▸ **What the task asks**
Pictures must not appear in your answer. Write out exactly the lines from the one with "Given: Click the Course Title column header" through the last line of the entries below.
▼
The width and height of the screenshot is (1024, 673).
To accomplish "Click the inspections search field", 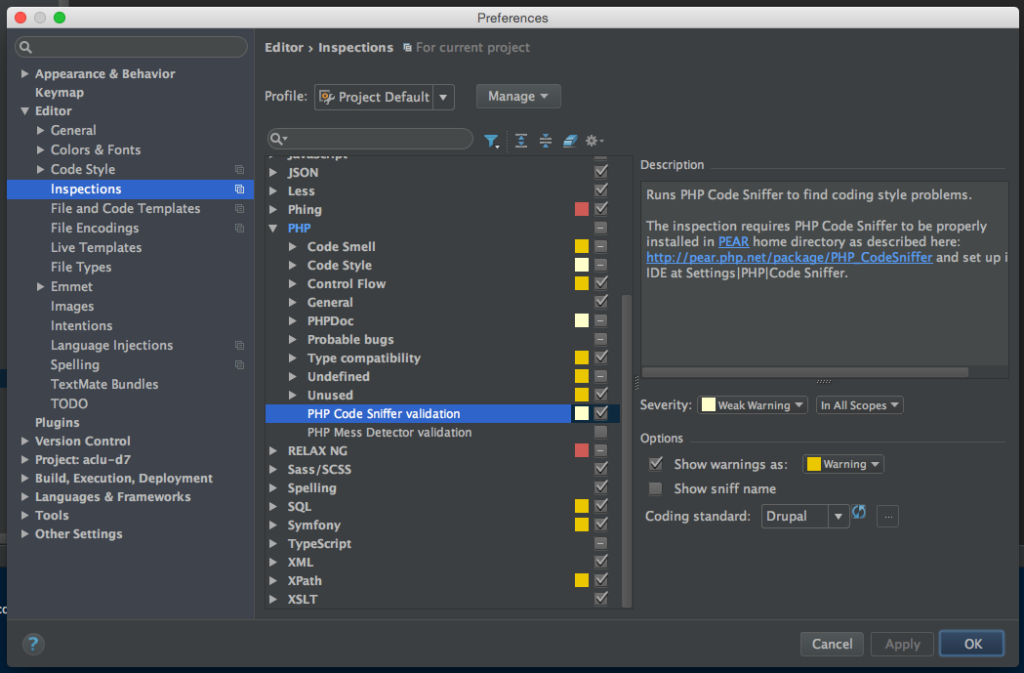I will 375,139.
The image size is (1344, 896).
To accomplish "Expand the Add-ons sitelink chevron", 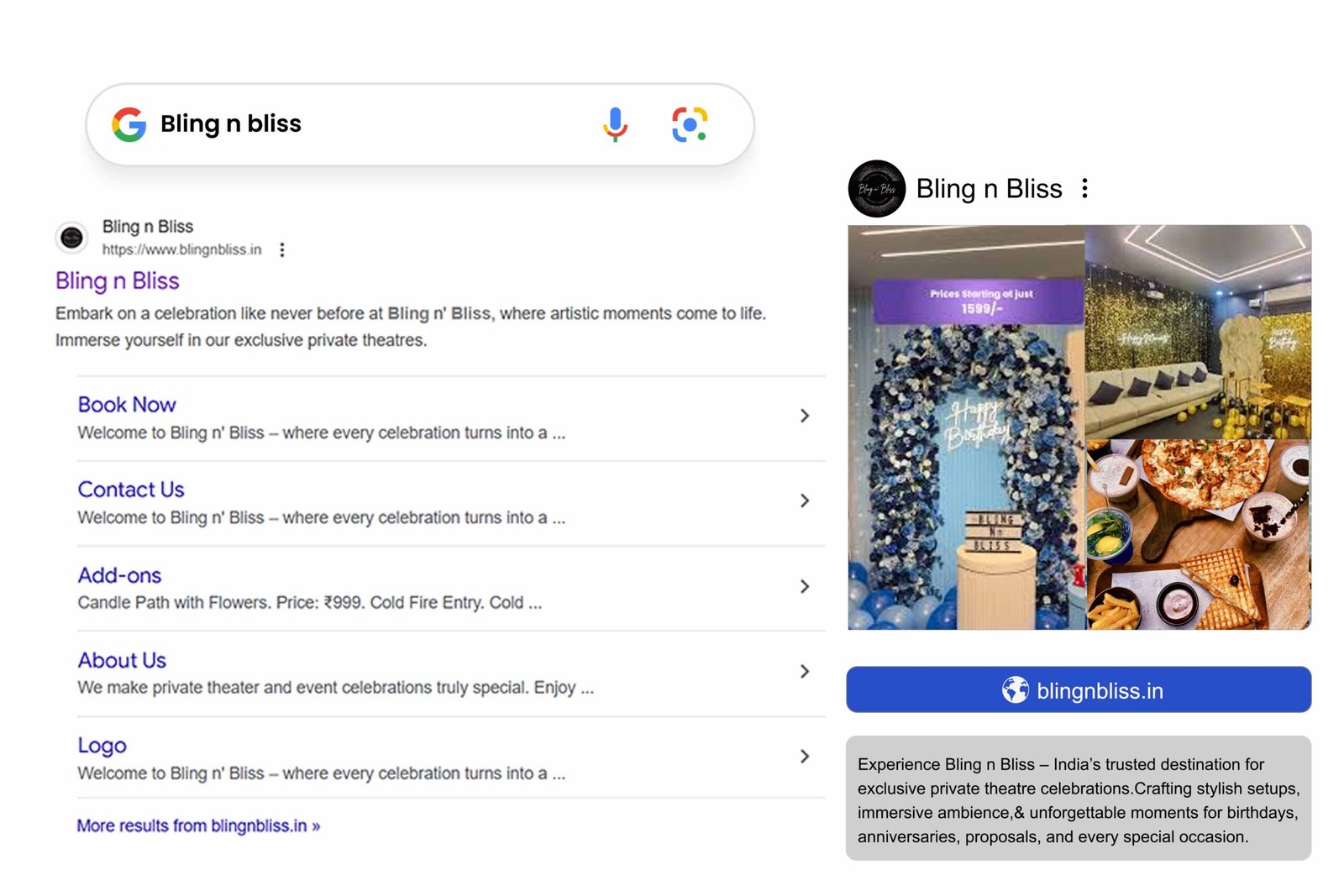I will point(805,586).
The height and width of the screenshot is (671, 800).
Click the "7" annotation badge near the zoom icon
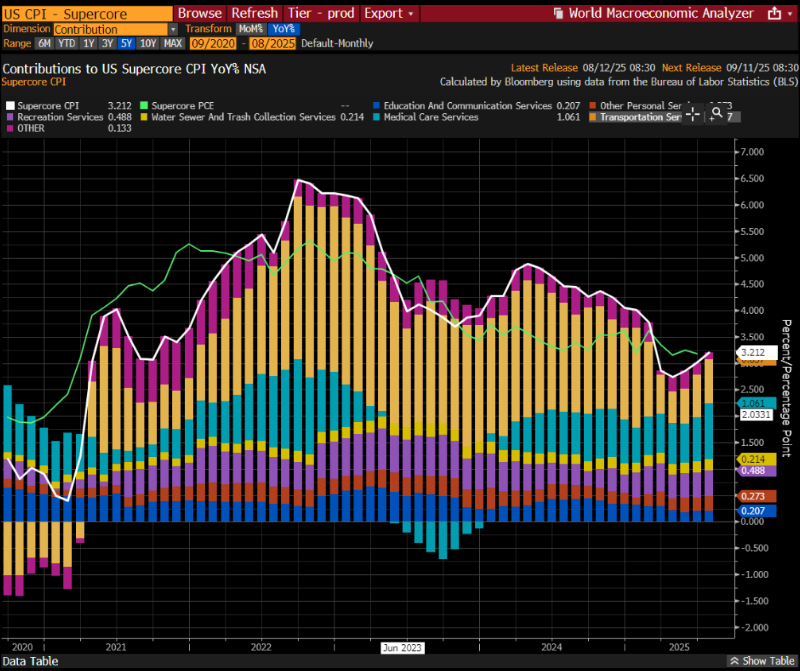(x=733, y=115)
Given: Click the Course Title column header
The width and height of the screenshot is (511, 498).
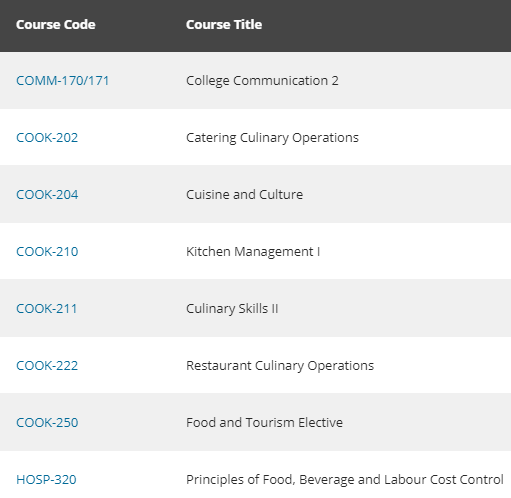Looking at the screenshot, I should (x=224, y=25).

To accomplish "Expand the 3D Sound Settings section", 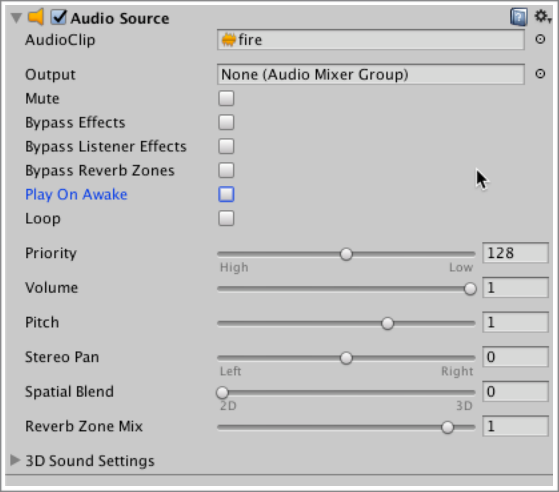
▲
▸ **Solved exercise**
Given: Click the Course Title column header
The width and height of the screenshot is (511, 498).
Looking at the screenshot, I should (x=224, y=25).

To accomplish "Expand the 3D Sound Settings section", 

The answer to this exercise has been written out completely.